§ QUOTED TEXT
* * *
The controversy that has flared up recently regarding the Lutheran Doctrine of Baptism has inspired many brothers in the Reformed Camp to send me emails and point me to the writings of the Reformers outside of the Lutheran stream of the Reformation in order to note how similar their understanding of the Biblical texts that teach the efficacy of Baptism sounds to the Lutheran understanding of these same texts.
Below, are posted several quotes without their author's name next to them. (None of them are Lutherans).
Here is the list of authors/sources for the quotes posted below:
Martin Bucer, Calvin’s mentor
Nicholas Ridley, an English reformer & martyr
Second Helvetic Confession
Richard Hooker, English Reformer
See if you can match up the authors to their quotes without looking at the bottom of this post, where the answers are listed.
"How do you know yourself to be a son of God in fact as well as in name?”
Answer: “Because I am baptized in the name of God the Father, and of the Son, and of the Holy Ghost.”
“And so we utterly condemn the vanity of those who affirm the sacraments to be nothing else than naked and bare signs. No, we assuredly believe that by baptism we are engrafted into Christ Jesus, to be made partakers of his righteousness, by which our sins are covered and remitted.”
Quote 3: (Taken From a liturgy for Infant Baptism)
“Almighty God, heavenly Father, we give you eternal praise and thanks, that you have granted and bestowed upon this child your fellowship, that you have born him again to yourself through holy baptism, that he has been incorporated into your beloved son, our only savior, and is now your child and heir…”
“Water in baptism is sacramentally changed into the fountain of regeneration.”
“Is baptism nothing more than a mere symbol [i.e., picture] of cleansing?”
Answer: “I think it to be such a symbol that the reality is attached to it. For God does not disappoint us when he promises us his gifts. Hence, both pardon of sins and newness of life are certainly offered and received by us in baptism.”
Quote 6: (Taken from a prayer to be prayed before & after baptizing an infant)
“Grant that this child now to be baptized, may receive the fullness of thy grace and ever remain in the number of thy faithful and elect children through Jesus Christ our Lord….[Then, following the baptism:] Seeing now, dearly beloved, that this child is regenerate and grafted into the body of Christ’s church, let us give thanks unto God Almighty for these benefits, and with one accord make our prayers unto him, that this child may lead the rest of his life according to this beginning…We yield hearty thanks, most merciful Father, that it has pleased thee to regenerate this infant with thy Holy Spirit, to receive him as thine own child by adoption, and to incorporate him into thy holy church…”
* * *
§ TASK 1
Reproduce the baptism post word for word, from "Quote 3: (Taken" up to and including "baptizing an infant)".
§ TASK 2
Extend the baptism post, picking up right after its final sentence.

§ DATA SEGMENT
* * *
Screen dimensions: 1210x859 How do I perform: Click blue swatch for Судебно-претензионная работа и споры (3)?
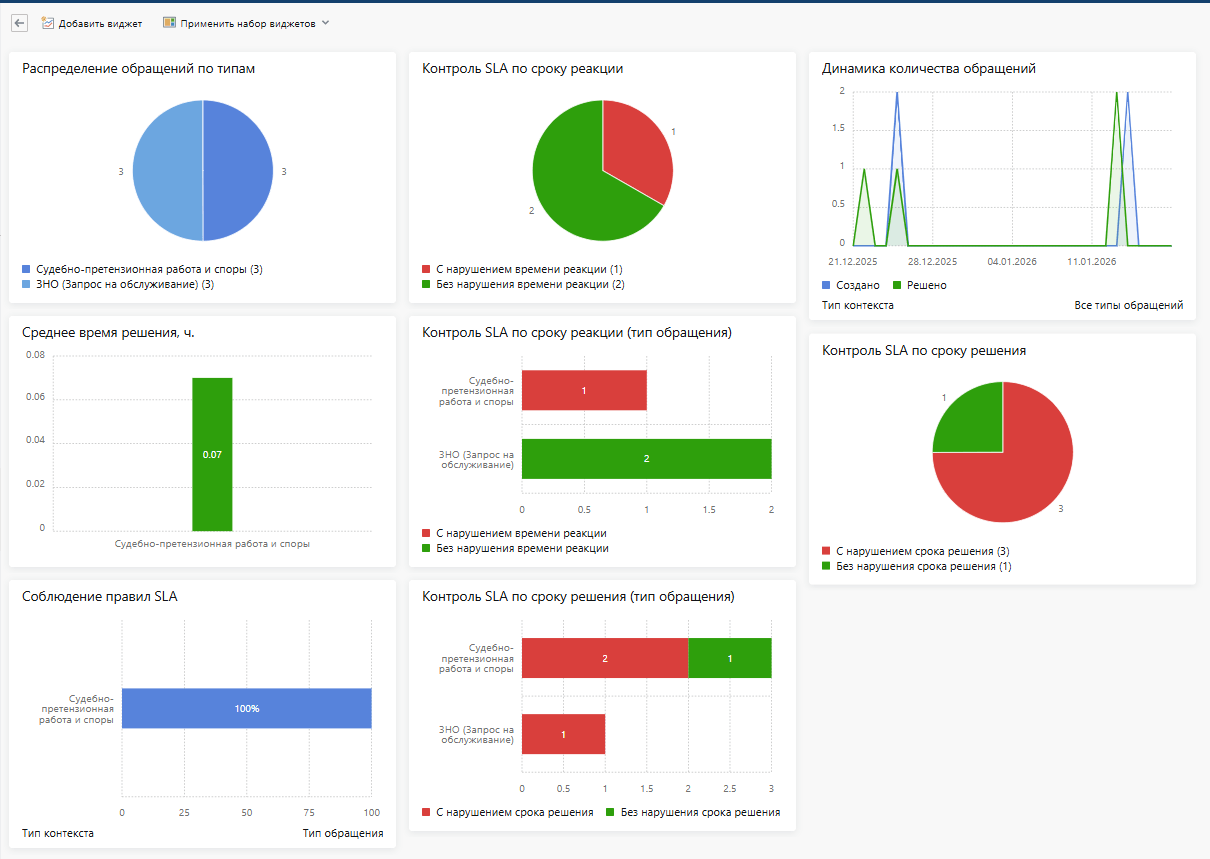click(26, 270)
* * *
§ TASK RESPONSE 1
Quote 3: (Taken From a liturgy for Infant Baptism)
“Almighty God, heavenly Father, we give you eternal praise and thanks, that you have granted and bestowed upon this child your fellowship, that you have born him again to yourself through holy baptism, that he has been incorporated into your beloved son, our only savior, and is now your child and heir…”
“Water in baptism is sacramentally changed into the fountain of regeneration.”
“Is baptism nothing more than a mere symbol [i.e., picture] of cleansing?”
Answer: “I think it to be such a symbol that the reality is attached to it. For God does not disappoint us when he promises us his gifts. Hence, both pardon of sins and newness of life are certainly offered and received by us in baptism.”
Quote 6: (Taken from a prayer to be prayed before & after baptizing an infant)

§ TASK RESPONSE 2
“In baptism, besides the hand seen that casts the water, is the virtue of the Holy Ghost there, working, without hands, what here was wrought.”
“But the principal thing that God promises in all the sacraments and to which all the godly in all ages direct their attention (some call it the substance and matter of the sacraments) is Christ the Savior…by whom all the elect are circumcised without hands through the Holy Spirit, and are washed from all their sins.” ... “Now to be baptized in the name of Christ is to be enrolled, entered, and received into the covenant and family, and so into the inheritance of the sons of God,…to be cleansed also from the filthiness of sins, and to be granted the manifold grace of God, in order to lead a new and innocent life…All these things are insured by baptism. For inwardly we are regenerated, purified, and renewed by God through the Holy Spirit; and outwardly we receive the assurance of the greatest gifts in the water, by which also those great benefits are represented, and, as it were, set before our eyes to be beheld.”
It would appear from these quotes regarding baptism that the early reformers from the Calvinist stream of the Reformation also believed that God was at work in Baptism delivering what the scriptures promise in the waters of Baptism.
That being noted, I have a personal request. Would those who are Reformed Baptists please stop calling Lutherans heretics. As I see things, if Luther is a heretic for his doctrine of Baptism then so were Calvin, Knox and others in the Reformed stream of the Reformation.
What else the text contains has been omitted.